The magic of the castle is ardent and warm in a way he struggles to quantify even to himself. It feels alive, more so than even the magic of Potter Keep, and the sense of welcome stretches along his bones like a hug, like a hot bath, like Shikamaru knocking shoulders with him under the summer sun.
It feels like Sakura, Sasuke and Naruto fourteen and together, safe in Kakashi’s house in a way they never were, asleep in a big bed with all their limbs tangled together. That had never happened, of course, but the sensation is there, soft and wrapped around him like a gossamer hug. If he examines it too hard it feels like the safest touch he’s ever known, like a chakra impression of Kushina in a sunlit meadow, except without any kind of time limit-- and frankly that’s just too much to unpack.
Harry weaves his way into the conversation with something like ease, relaxing as he realizes he can’t possibly say anything so awkward or outlandish that they’ll turn their backs to him. It is always a risk, a fear deeply buried, no matter how bright the golden image of the three of them coming together after the war.
Sakura had been teased mercilessly, Naruto nearly abandoned, and Sasuke so thoroughly separated from his peers and superiors that it had taken years to break through to him.
Harry had kept to himself for most of his childhood, exploring the world of his dreams, and only in the last few years managing to embrace the difference instead of hide it. The difference between now and then is staggering.
There's a wand holstered at his forearm in a fancy holster, professionally charmed so he can't even feel it, and he's got a pouch of kunai that's bigger on the inside hidden under genjutsu at his hip. On his finger glints a ruby set in mithril that will tell him if he's about to drink poison or potion and it connects Seph to him across time and space. The castle around him brushes like a bijuu against the back of his mind, huge and ancient and welcoming him home.
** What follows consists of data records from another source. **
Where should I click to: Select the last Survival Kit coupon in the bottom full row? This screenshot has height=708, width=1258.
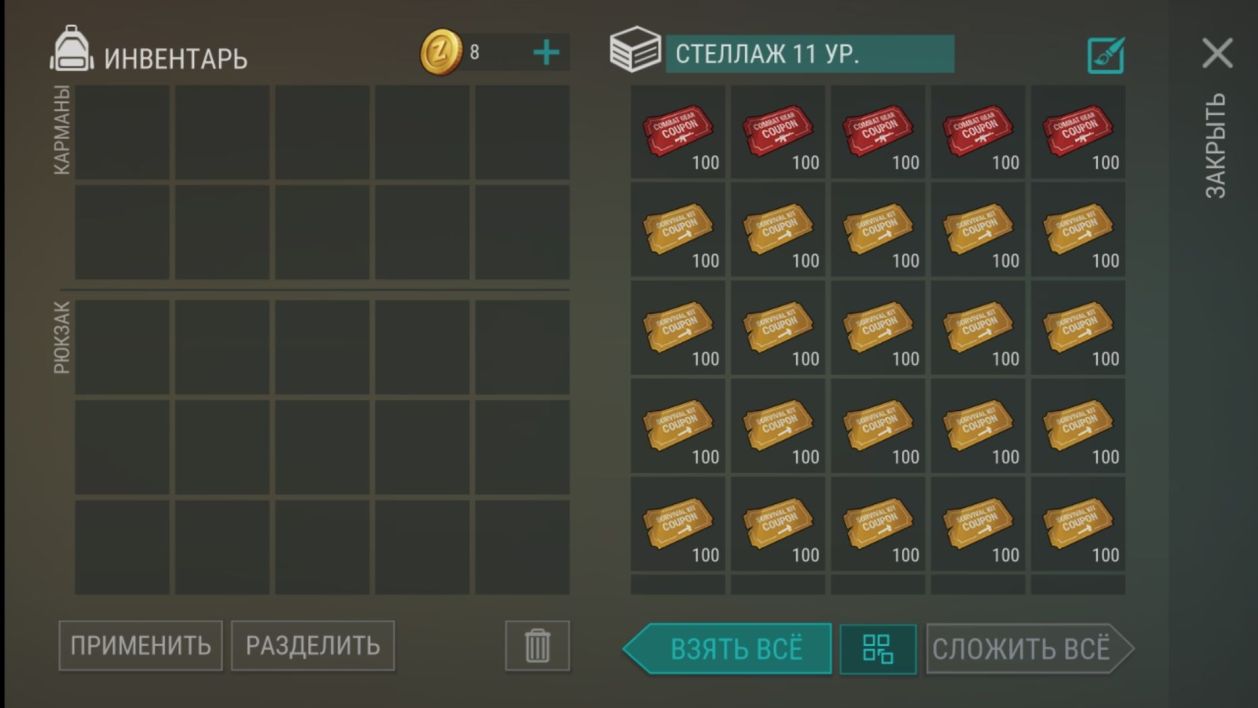pyautogui.click(x=1078, y=524)
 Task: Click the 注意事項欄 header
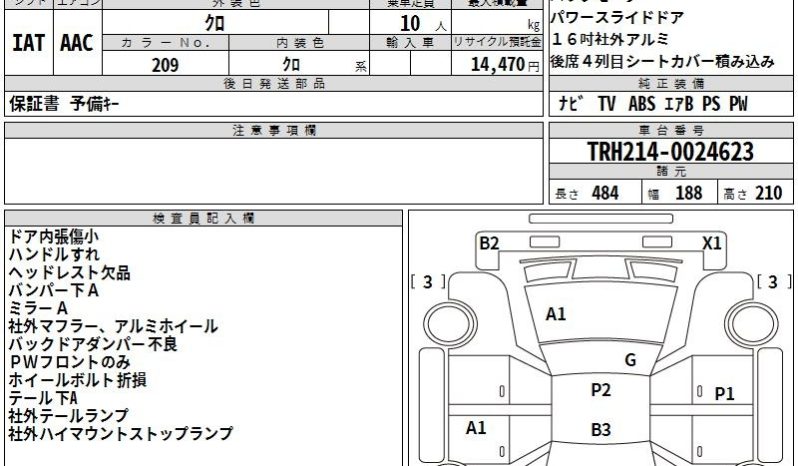274,131
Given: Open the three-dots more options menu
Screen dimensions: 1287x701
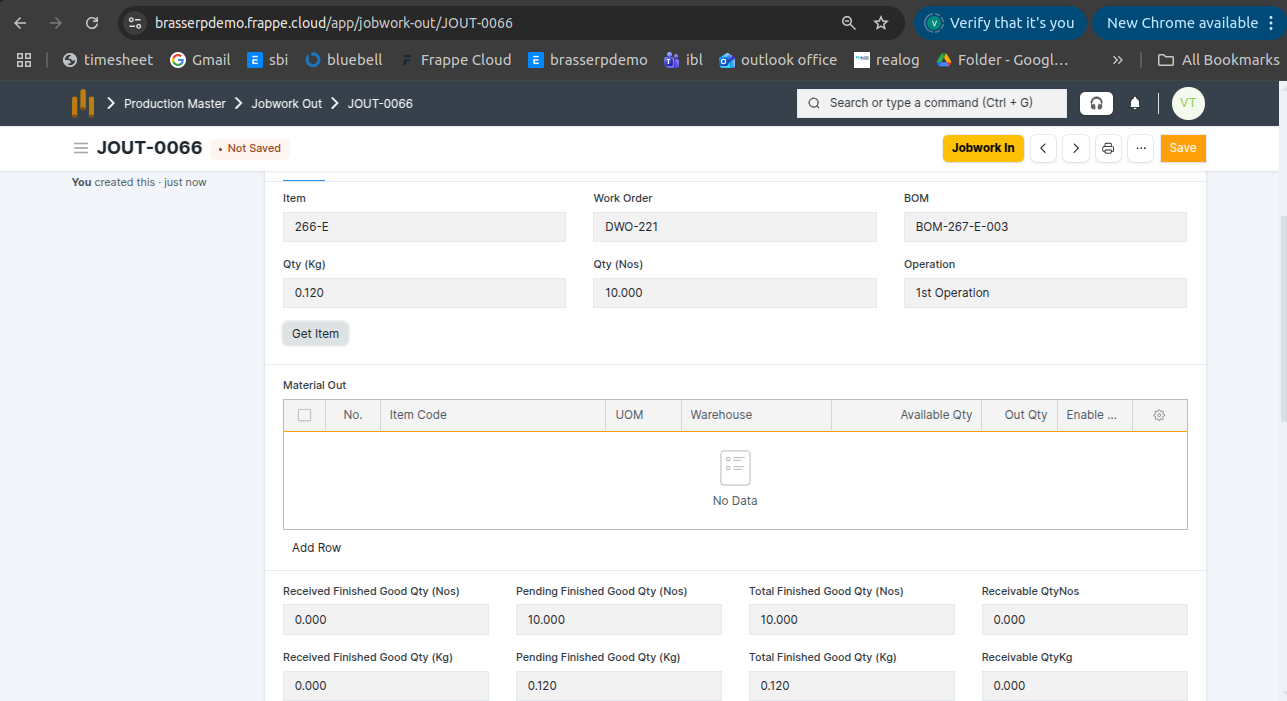Looking at the screenshot, I should (x=1140, y=148).
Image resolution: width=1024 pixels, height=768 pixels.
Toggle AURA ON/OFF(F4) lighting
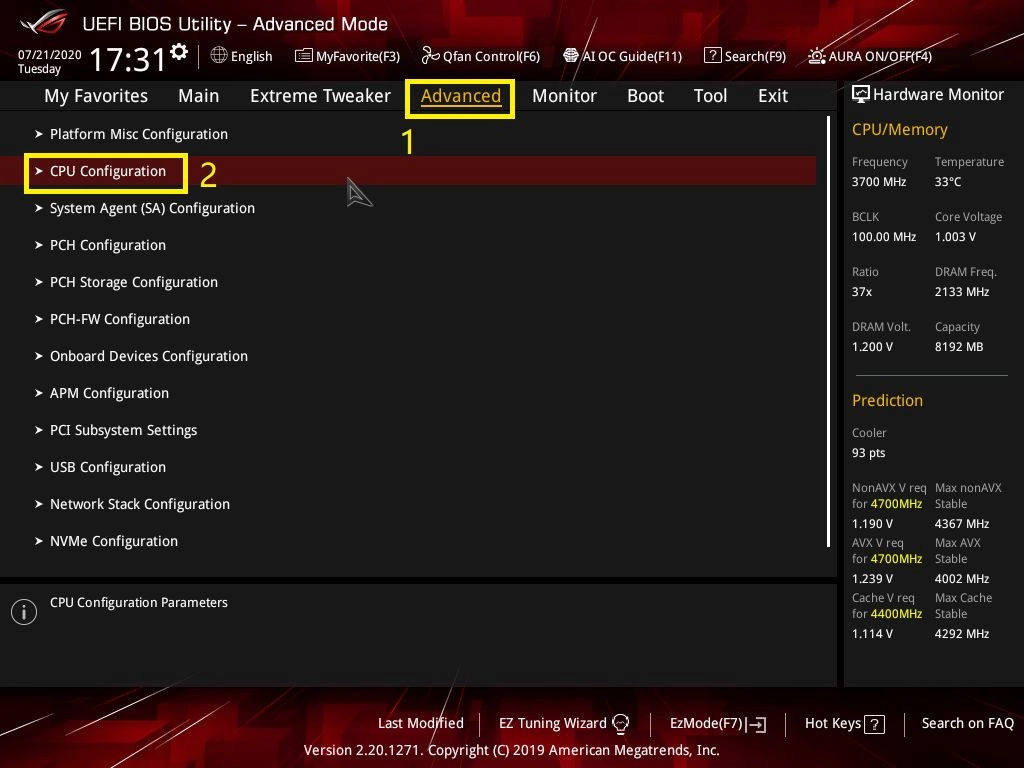(x=817, y=56)
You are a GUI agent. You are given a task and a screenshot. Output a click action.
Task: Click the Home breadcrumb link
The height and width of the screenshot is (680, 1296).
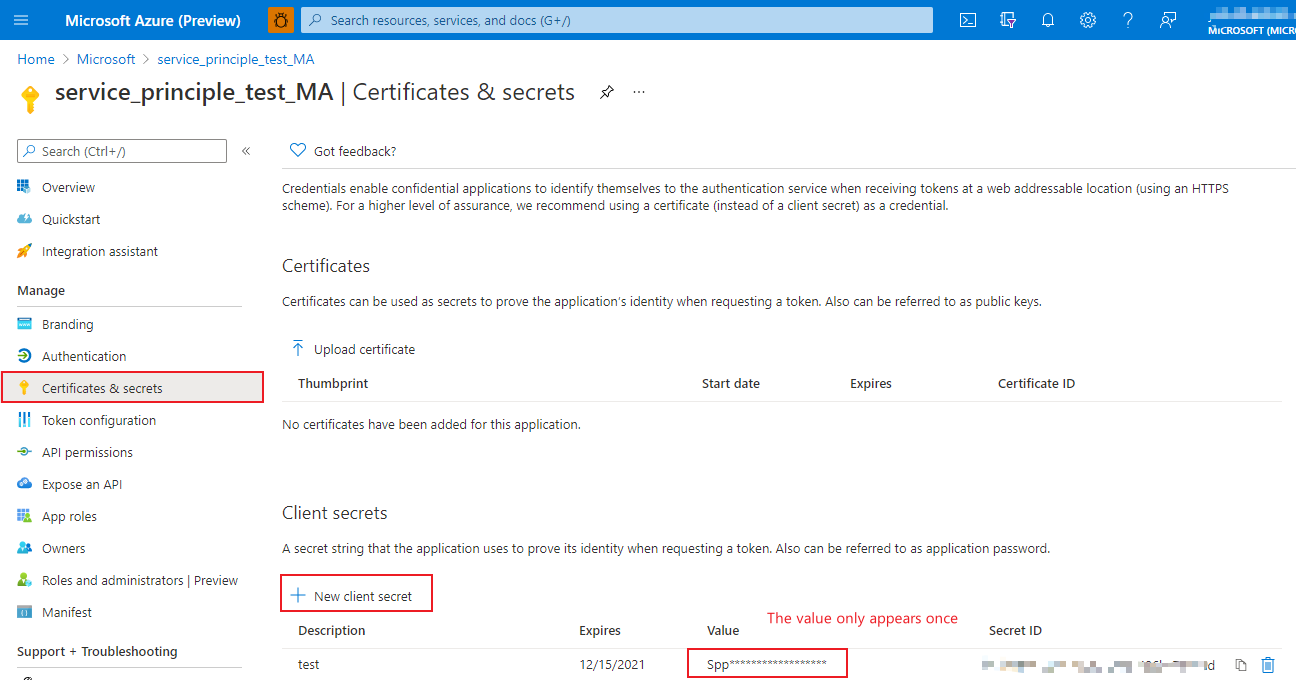coord(36,59)
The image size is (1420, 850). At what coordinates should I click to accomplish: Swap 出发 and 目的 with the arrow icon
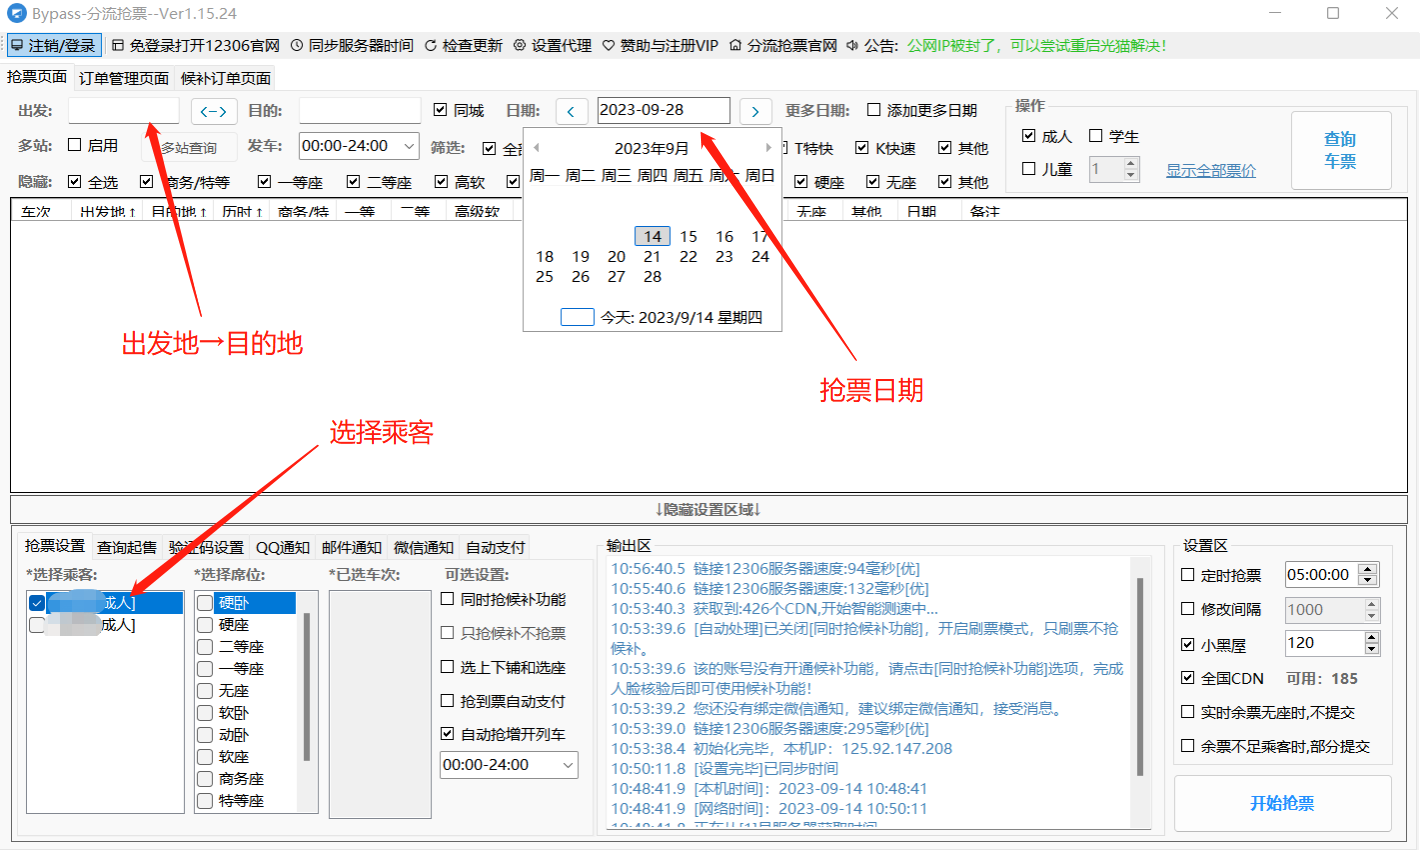coord(213,110)
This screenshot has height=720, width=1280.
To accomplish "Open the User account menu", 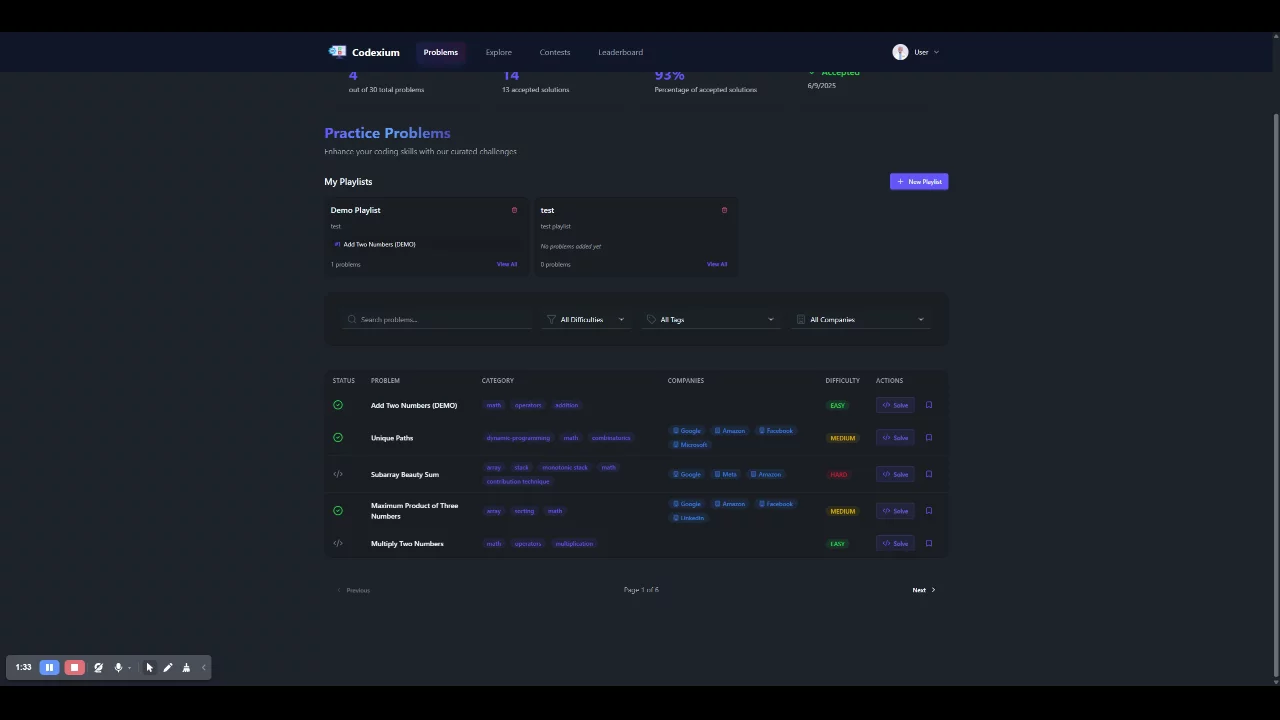I will (916, 52).
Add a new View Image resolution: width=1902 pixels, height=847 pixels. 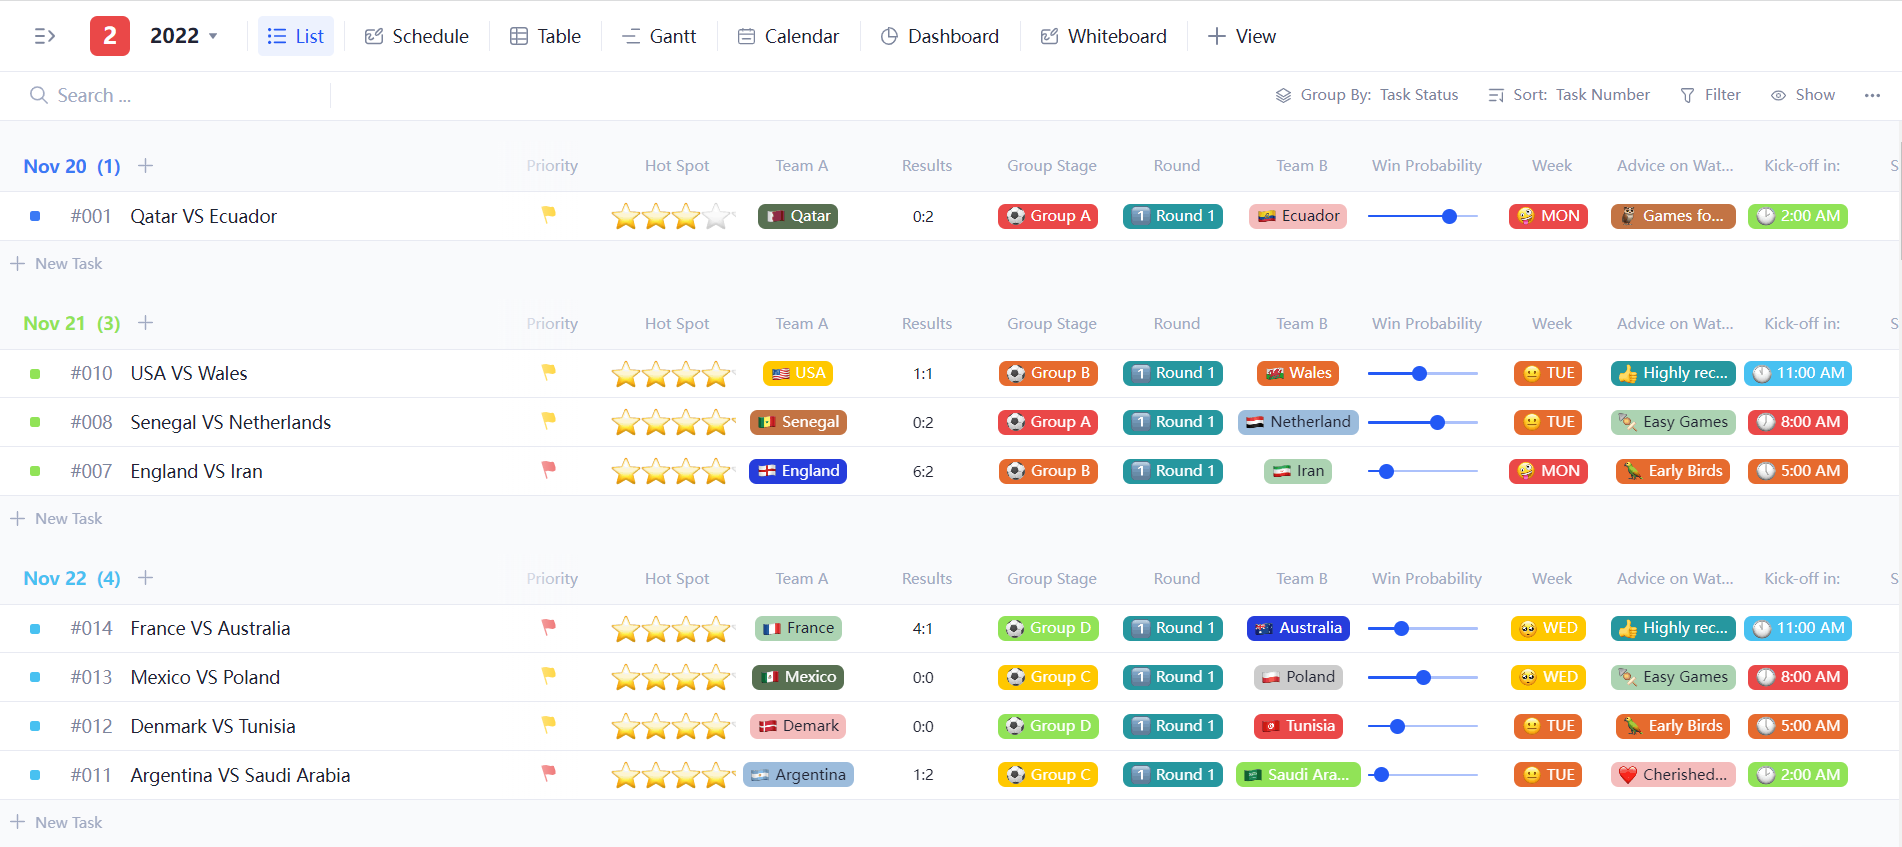(x=1242, y=36)
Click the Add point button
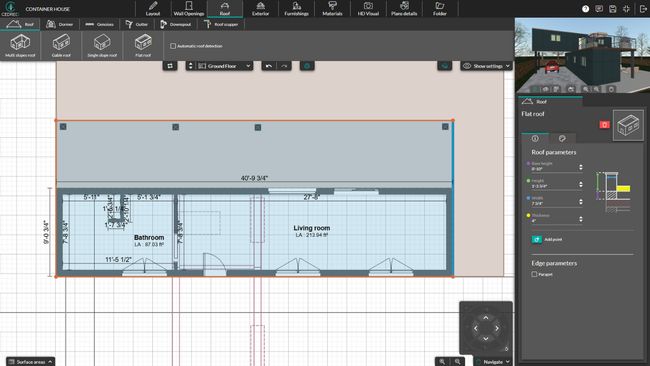The image size is (650, 366). coord(547,239)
It’s absurd how at-ease he feels in his own skin, settled and safe, all the curiosity and worry over classes and magical mysteries pushed aside for tomorrow.
The conversation he had with the hereditament of his forefather lingers, but Harry has more answers than questions. The experience has left him feeling sure in himself.
He doesn’t have to love this world to fight for it-- he only has to be a part of it.
And for tonight, at least, he finally is.